In 1975 Showaddywaddy hit upon their ultimate winning formula by releasing covers of songs by rock’n’roll legends. Three Steps to Heaven, a posthumous number 1 for Eddie Cochran in 1960, took them to two, followed by Buddy Holly’s Heartbeat, which peaked at seven. The next few releases, which failed to crack the top 30 in 1976, suggested the game might be up, but then came Under the Moon of Love. Originally released in 1961, it had been sung by co-writer Curtis Lee, who penned it with Tommy Boyce, later one of the songwriting team behind The Monkees. Phil Spector produced the original.

Showaddywaddy’s version was produced by Mike Hurst, who had been part of The Springfields before Dusty went solo. He had also produced Manfred Mann’s number 1 Mighty Quinn in 1968. It’s not very different from the original, and that’s no bad thing, because there’s a lot to like about Under the Moon of Love. Effortlessly catchy and fun, I’ve always had a soft spot for it, even if I’d never think to listen to it by choice. More of a nostalgia thing, as an uncle of mine loved Showaddywaddy and I likely heard it a lot as a child. Not all pop has to be high art or push the envelope, and I know I’ve mentioned how poor 1976 was for number 1s over and over as of late, so it’s nice to hear something with some energy, even if it is ultimately rather throwaway and yet another 70s song in thrall to the past.

Under the Moon of Love narrowly missed out on the Christmas number 1 spot, even if it was perfect for Christmas parties that year. Showaddywaddy had a very successful few years ahead.

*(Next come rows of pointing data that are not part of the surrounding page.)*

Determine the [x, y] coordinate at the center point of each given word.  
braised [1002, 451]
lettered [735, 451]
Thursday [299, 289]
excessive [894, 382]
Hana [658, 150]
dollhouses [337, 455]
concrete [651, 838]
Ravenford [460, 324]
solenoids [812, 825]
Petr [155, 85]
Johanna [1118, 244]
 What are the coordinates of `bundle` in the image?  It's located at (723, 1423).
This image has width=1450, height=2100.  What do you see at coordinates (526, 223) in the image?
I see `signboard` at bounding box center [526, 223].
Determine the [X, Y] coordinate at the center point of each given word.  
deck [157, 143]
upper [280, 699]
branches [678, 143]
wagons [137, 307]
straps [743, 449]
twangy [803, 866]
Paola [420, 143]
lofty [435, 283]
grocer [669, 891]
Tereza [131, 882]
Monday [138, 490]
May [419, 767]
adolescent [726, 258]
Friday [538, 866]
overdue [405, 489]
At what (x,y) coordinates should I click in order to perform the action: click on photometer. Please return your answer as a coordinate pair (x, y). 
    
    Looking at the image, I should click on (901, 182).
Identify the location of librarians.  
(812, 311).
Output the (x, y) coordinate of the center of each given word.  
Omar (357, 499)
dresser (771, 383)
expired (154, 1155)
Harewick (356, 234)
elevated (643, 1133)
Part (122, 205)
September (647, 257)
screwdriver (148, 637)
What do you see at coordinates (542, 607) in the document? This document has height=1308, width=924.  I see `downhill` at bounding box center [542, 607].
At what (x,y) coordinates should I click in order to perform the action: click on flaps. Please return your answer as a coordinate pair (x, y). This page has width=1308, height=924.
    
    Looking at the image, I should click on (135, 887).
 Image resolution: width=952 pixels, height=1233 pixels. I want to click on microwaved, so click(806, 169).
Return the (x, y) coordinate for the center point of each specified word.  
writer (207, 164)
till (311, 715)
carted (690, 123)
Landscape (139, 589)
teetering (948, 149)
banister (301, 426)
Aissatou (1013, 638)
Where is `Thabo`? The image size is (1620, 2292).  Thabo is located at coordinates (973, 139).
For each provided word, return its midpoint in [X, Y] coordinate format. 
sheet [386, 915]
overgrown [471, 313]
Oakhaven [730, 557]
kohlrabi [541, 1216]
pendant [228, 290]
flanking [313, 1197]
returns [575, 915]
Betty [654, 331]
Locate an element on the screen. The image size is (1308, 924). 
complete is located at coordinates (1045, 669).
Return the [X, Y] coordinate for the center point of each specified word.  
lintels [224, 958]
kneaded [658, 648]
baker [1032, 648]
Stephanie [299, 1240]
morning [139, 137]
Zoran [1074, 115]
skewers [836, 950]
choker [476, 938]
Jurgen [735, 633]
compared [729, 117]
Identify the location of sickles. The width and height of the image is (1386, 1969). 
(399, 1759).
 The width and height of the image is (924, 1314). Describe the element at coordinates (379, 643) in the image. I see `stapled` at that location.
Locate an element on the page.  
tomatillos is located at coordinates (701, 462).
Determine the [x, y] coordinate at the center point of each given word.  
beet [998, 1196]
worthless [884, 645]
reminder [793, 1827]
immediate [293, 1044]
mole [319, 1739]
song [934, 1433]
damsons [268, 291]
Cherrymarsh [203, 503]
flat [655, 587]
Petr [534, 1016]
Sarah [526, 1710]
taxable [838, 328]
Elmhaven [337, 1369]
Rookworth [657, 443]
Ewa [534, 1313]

Their cover of The Kalin Twins’ 1958 number 1 When soared to three and the next five singles, You Got What It Takes, Dancin’ Party, I Wonder Why, A Little Bit of Soap and Pretty Little Angel Eyes all went top five.

As the 70s drew to a close their sales began to slow, but were still respectable. Sweet Little Rock ‘n’ Roller reached 15 in 1979 and Why Do Lovers Break Each Others Hearts peaked at 22 in 1980. Showaddywaddy’s last hit was Who Put the Bomp (in the Bomp-a-Bomp-a-Bomp), only making it to 37 in 1982.

Allured was first to leave in 1984, followed by Field in 1985 and Gask in 1987. James retired in 2008, closely followed by Oakes in 2009. Gask died in 2011, the same year that Bartram left the group. Deas departed in 2019, which means Challenger is the only original member. He still tours with a line-up of the band.

Written by: Tommy Boyce & Curtis Lee

Producer: Mike Hurst

Weeks at number 1: 3 (4-24 December)

Births:

Actor Dominic Monaghan – 8 December
The Darkness guitarist Dan Hawkins – 12 December
Competition sailor Andrew Simpson – 17 December
Swimmer Jaime King – 18 December
Game designer Adam Powell – 20 December

Deaths:

Composer Benjamin Britten – 4 December

Meanwhile…

15 December: Chancellor Denis Healey announces he has successfully negotiated a £2,300,000,000 loan for Britain from the International Monetary Fund, on condition that £2,500,000,000 is cut from public expenditure.